The number of people who applied for U.S. unemployment benefits fell by 8,000 to 276,000 in the seven days from May 24 to May 30, the government said Thursday. Economists polled by MarketWatch had expected initial claims to total a seasonally adjusted 278,000. The average of new claims over the past month edged up 2,750 to 274,750, the Labor Department said. T he four-week average smooths out sharp fluctuations in the more volatile weekly report and is seen as a more accurate predictor of labor-market trends. Yet both jobless claims numbers are near 15-year lows, reflecting the small number of layoffs taking place in the economy each week.
To reiterate the point I make every Thursday morning, it’s worth remembering that week-to-week results can vary widely, and it’s best not to read too much significance into any one report.
In terms of metrics, when jobless claims fall below the 400,000 threshold, it’s considered evidence of an improving jobs landscape.

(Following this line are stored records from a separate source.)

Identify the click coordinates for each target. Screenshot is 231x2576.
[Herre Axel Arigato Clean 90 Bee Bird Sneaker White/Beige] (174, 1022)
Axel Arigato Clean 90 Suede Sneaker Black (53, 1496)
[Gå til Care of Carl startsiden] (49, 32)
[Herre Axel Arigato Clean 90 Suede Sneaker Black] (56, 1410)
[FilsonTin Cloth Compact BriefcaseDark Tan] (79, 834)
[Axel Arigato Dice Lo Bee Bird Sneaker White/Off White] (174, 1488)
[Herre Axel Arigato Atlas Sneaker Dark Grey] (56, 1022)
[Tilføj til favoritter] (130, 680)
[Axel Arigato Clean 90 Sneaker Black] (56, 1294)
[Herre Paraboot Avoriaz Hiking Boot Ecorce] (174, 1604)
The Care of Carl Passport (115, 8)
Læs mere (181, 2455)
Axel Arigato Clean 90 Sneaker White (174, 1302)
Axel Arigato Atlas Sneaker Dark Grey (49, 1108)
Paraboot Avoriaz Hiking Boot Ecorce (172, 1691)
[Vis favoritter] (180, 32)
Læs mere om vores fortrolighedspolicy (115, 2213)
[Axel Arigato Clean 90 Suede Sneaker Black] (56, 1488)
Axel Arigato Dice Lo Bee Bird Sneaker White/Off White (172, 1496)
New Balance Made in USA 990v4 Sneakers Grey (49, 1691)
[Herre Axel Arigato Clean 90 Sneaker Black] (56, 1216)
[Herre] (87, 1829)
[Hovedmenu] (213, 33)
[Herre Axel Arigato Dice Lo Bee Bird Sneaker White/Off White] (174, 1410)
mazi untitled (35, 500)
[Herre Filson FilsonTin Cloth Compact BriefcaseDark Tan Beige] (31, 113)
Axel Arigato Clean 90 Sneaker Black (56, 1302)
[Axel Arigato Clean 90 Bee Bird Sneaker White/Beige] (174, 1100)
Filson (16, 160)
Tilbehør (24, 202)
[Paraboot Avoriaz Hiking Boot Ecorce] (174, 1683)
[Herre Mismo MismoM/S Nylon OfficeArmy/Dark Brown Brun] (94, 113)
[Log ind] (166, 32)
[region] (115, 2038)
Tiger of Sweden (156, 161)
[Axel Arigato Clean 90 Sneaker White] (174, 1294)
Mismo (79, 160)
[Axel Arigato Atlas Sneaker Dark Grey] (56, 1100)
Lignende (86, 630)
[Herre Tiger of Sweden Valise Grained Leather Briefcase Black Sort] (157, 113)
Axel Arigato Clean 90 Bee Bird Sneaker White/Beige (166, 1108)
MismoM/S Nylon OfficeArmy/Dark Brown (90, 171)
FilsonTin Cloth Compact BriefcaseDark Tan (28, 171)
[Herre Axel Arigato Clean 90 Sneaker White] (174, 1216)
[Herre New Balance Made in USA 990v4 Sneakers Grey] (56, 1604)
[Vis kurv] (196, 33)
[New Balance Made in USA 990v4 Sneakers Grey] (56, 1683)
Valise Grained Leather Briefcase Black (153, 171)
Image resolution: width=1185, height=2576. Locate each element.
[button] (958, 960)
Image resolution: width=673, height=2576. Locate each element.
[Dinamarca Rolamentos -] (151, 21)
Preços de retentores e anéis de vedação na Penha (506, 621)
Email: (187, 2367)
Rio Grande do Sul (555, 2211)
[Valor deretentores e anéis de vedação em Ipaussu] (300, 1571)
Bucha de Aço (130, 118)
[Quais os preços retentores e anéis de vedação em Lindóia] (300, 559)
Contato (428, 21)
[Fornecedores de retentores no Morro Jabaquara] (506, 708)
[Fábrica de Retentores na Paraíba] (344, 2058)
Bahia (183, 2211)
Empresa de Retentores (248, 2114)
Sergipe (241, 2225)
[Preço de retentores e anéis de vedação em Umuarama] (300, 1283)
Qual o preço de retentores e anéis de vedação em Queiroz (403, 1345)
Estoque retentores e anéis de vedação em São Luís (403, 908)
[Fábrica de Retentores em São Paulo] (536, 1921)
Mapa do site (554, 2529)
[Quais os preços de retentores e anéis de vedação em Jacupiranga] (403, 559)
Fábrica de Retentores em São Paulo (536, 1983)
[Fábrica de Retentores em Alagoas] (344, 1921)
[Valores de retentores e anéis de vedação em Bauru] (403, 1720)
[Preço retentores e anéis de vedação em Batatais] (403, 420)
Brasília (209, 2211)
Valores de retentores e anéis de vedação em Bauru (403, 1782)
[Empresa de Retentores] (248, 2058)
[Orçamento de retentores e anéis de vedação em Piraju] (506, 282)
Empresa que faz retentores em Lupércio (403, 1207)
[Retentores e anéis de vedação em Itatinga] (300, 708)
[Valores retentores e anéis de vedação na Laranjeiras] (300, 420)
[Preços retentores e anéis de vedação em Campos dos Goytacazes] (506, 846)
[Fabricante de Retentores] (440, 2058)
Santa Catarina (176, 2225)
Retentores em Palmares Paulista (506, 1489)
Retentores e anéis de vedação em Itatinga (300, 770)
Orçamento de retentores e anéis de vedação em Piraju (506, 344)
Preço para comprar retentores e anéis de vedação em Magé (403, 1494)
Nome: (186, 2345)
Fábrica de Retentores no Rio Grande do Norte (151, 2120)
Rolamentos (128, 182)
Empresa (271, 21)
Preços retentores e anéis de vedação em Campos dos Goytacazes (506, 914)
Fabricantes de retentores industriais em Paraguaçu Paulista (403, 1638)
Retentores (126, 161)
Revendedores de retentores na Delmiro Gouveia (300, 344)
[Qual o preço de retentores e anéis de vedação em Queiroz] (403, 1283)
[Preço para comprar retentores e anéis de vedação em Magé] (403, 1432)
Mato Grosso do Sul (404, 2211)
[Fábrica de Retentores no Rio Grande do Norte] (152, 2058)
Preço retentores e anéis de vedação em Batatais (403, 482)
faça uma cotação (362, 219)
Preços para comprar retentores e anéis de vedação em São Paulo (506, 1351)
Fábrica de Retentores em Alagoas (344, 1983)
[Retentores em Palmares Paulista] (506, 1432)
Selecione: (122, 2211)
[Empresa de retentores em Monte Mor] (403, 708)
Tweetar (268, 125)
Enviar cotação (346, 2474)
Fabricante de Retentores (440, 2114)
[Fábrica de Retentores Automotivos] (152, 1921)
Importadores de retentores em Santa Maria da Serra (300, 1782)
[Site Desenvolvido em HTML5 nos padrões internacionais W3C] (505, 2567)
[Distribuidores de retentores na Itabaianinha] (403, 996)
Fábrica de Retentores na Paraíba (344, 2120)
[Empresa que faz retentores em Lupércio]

At this point, we’ve been below 300,000 in 32 of the last 38 weeks.
Above you’ll find the chart showing weekly, initial unemployment claims going back to the beginning of 2007. (Remember, unlike the monthly jobs chart, a lower number is good news.) For context, I’ve added an arrow to show the point at which President Obama’s Recovery Act began spending money.
Also note, tomorrow is Jobs Day -- the day the monthly totals for May are released by the Bureau of Labor Statistics.